Bona fides; I majored in Economics and Finances at Uni, and I’ve literally worked as an exporter/trader in a perishable industry… so yeah, dig me some markets + logistics. Played games all my life. There’s a major crossover in PU with my love for the strategy, what I’ve studied and know, and my life’s major interests; Geo-politics as expressed through economics.

I’d love to put forward some of my initial impressions, simple ideas/thoughts, and usually within each topic some questions for debate! I welcome any and all feedback or thoughts. I’m new to the game itself, so might miss things. I’ve read as much as I can as a precursor, and will mostly be focusing on broad strokes. In the interest of some hierarchy, I will start from the small - and end with the big. If there is any topic you would like me to expand on, I will, but in the interests of brevity, I will keep my claims short. Explanations are there.

First - How I imagine the world
This is the wild-west in space. Akin to The Expanse meets Alpha Centauri. We are the merchants on the front line of the development of new societies. We trade, we plan, we seek out opportunity. It’s important to understand the setting - since this should inform the gameplay! (more on that later)

Building Recycling
There should be a cost to “recycling” that is more in tune with cost/benefit. There are several reasons you would want to demolish, but ‘making a mistake’ should not outweigh wanting to change industries. A 10-20% dismantling cost above depreciation should be calculated in.

Settlers Hab
Pioneers use B-Fabs. Settlers use B-Fabs. Technicians use R-Fabs. L-Habs get the short end… There’s a brilliant progression for the mix Habs. I get that you need PP2 (hence Settlers) for L-Fabs, but there should be another workaround, like a PP1 making L-Fabs more input expensively.
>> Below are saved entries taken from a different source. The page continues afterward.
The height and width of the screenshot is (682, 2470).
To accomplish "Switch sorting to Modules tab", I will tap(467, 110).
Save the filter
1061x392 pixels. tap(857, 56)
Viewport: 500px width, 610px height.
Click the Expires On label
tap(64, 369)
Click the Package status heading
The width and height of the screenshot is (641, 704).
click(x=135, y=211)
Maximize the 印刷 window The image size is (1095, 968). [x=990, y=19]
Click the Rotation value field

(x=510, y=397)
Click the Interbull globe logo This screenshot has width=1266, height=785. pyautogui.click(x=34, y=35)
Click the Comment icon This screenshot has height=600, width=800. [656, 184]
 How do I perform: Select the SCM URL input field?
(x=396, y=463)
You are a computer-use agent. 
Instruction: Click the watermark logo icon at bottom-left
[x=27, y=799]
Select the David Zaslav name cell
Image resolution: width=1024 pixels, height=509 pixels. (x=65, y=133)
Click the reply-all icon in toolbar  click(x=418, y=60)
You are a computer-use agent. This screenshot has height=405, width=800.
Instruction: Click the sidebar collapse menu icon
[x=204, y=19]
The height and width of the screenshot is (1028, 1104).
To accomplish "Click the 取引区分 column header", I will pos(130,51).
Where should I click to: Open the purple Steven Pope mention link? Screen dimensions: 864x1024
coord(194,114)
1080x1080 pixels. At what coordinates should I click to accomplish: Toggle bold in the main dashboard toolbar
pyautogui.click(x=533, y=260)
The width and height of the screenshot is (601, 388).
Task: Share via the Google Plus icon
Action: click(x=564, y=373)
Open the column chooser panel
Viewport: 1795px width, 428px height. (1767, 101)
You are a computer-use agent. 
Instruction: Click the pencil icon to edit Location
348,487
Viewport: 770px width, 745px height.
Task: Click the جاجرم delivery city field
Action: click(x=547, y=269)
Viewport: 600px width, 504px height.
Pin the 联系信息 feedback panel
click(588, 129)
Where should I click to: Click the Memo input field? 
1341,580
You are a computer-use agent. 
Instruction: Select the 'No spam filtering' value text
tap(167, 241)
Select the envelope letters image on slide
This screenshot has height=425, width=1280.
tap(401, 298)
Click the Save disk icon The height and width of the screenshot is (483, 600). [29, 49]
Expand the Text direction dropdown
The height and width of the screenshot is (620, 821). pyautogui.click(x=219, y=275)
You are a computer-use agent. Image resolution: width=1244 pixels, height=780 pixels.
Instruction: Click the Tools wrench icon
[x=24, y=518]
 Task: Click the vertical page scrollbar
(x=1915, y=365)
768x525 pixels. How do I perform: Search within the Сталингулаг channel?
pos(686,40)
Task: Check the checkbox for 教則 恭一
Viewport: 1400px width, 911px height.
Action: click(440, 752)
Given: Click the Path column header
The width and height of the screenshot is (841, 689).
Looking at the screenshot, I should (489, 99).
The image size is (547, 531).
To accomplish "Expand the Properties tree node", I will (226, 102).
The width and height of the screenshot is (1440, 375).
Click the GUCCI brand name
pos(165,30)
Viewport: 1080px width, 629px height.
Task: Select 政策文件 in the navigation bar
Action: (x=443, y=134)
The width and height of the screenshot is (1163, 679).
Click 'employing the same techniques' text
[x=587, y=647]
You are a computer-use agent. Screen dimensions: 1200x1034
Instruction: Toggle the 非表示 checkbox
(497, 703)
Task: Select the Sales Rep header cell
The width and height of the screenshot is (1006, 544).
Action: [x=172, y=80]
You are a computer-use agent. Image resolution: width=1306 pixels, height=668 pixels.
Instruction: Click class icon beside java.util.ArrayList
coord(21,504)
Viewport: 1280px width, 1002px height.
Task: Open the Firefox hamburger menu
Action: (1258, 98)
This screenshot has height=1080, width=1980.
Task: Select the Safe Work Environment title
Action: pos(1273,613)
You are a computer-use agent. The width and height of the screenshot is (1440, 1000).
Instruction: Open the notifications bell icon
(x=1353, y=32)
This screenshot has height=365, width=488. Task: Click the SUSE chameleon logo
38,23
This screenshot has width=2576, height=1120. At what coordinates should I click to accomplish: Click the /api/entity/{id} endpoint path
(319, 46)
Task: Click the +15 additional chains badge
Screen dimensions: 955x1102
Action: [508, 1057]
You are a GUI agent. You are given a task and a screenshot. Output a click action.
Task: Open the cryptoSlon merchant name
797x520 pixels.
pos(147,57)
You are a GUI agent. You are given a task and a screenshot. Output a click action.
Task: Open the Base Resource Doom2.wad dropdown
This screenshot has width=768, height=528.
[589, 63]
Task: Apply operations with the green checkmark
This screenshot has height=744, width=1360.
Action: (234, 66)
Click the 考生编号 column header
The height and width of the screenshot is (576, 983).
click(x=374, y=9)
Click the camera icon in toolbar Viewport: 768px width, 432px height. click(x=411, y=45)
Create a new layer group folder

It’s eliminating a big source of L-Fab demand which might push people into L-Fab production.

Recipe Diversity
Which leads into this subject - there needs to be a far wider array of products/recipes. Don’t be scared by intricacy. For instance; Halite makes 2Na and 1Cl, but Bleach requires 1Na and 1Cl… and that’s the only recipe for Na… Like, what?

I love the meme of “our H2O is 90% space mud” as much as the next guy, but realism should just be a guiding principle, not a goal. Science Fiction kicks in at a lot of points, but I would love to see an overflow of it. Sodium makes Fizz Pop Space Rocks, a Luxury Ration, or Glow in the Dark Fabric. Throw a hundred recipes in, allow the inherent system design to balance the economy.

Prospecting
I know this is on the roadmap - but it leads to another concept. Imagine if every plot had varying degrees of resource… with a root base “theme” for each planet. Where there’s a lot more unknown until explored. Advantage gained through expense or luck. Perhaps it’s too heavy on the design side, but there needs to be many more elements of imperfect information. Right now, we’re sitting in a perfect information world, where the solution is given to people prepared to “design the system”. There’s no inherent risk/reward dichotomy to playing a certain style, the best rewarded style is cooperation in grand design.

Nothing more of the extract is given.